The skin projection point of NVB represents DP point in all cadaveric dissections. We believe that this landmark may be a guide for local anesthetic applications for PM denervation. Currently, neuromuscular blockade of pectoralis muscles is being used in some clinical conditions. There have been anecdotal case reports of botulinum toxin use to paralyze the muscles for pain relief [11]. Rakhshanda et al. [4] stated that routine botulinum toxin infiltration of the chest wall musculature at the time of mastectomy and immediate reconstruction with a subpectoral tissue expander would paralyze the muscles and reduce the postoperative pain caused by muscle spasm. In breast cancer surgery, postoperative pain may be followed by chronic neuropathic pain, particularly after the dissection of axillary lymph nodes and injury of the brachial plexus. In fact, postoperative pain may influence the development of chronic postmastectomy pain. This pain may substantially affect the quality of life of patients treated for breast cancer. In 1987, Hofman and Elliott suggested that partial denervation is of value because a slight weakening of the lower half of the PM in itself allows a better projection and a better cosmetic result in breast reconstruction with implant [3].

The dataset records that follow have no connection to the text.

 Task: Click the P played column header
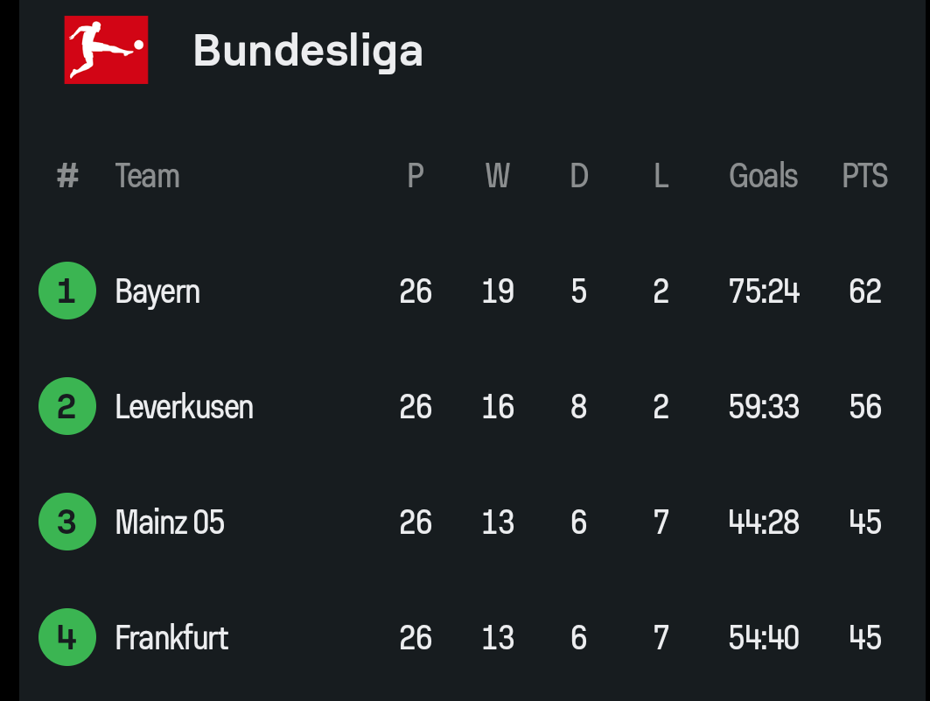(416, 176)
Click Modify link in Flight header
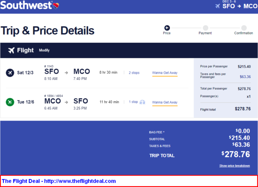Image resolution: width=258 pixels, height=187 pixels. 44,50

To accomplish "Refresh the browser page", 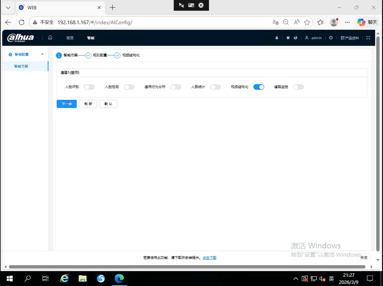I will 21,22.
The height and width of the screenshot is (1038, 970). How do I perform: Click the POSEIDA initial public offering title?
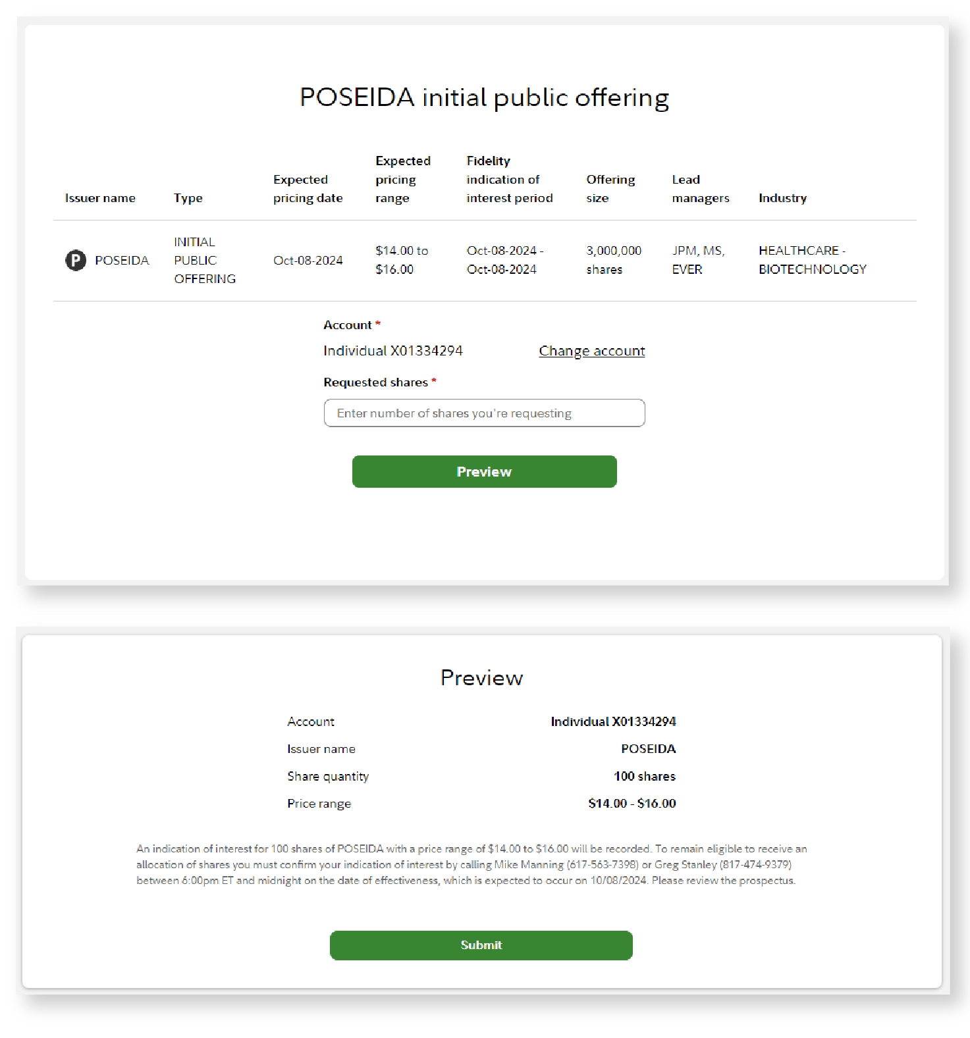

The shoulder joint is the most unstable joint in the body, and is easily dislocated. Irreducible shoulder dislocation causes spasm of the PM and severe pain. Amit et al. [12] studied the use of botulinum toxin to relieve a PM spasm in irreducible shoulder dislocation.

The PM myocutaneous flap is one of the flaps most frequently used in head and neck reconstruction. Pectoral nerve denervation may also be helpful in decreasing the pain and spasm in head and neck surgery. The relief of spasm in PM musculocutaneous flap surgery may provide a better and safe closure of the defect and better vascularisation with less tension [1].

By making four lines using palpable anatomic landmarks, we found an intersection point which seems to be suitable for denervation of pectoral nerves through injection of a local anesthetic agent at this point.

In the case of anatomical variations, such as an aberrant course of pectoral nerves or the presence of a different route of pectoral muscles, denervation applications may be unsuccessful or may result in undesirable side effects. Loukas et al. reported an unusual innervation of pectoralis minor and major muscles from a branch of the intercostobrachial nerve. Clinical consequences of such a variation may include motor losses, in addition to the commonly reported sensory losses, resulting from accidental or intentional dissection of the intercostobranchial nerve [7].

Conclusion

We propose an injection point which may be an ideal and safe location to administer neuromuscular motor blockade of the pectoralis muscles with a percutaneous local anesthetic agent in some clinical pathologies requiring elective denervation. More clinical studies should be performed to contribute to our knowledge on this topic.

Conflict of interest

We do not have a financial relationship with any organization that sponsored the research. We have no conflict of interest.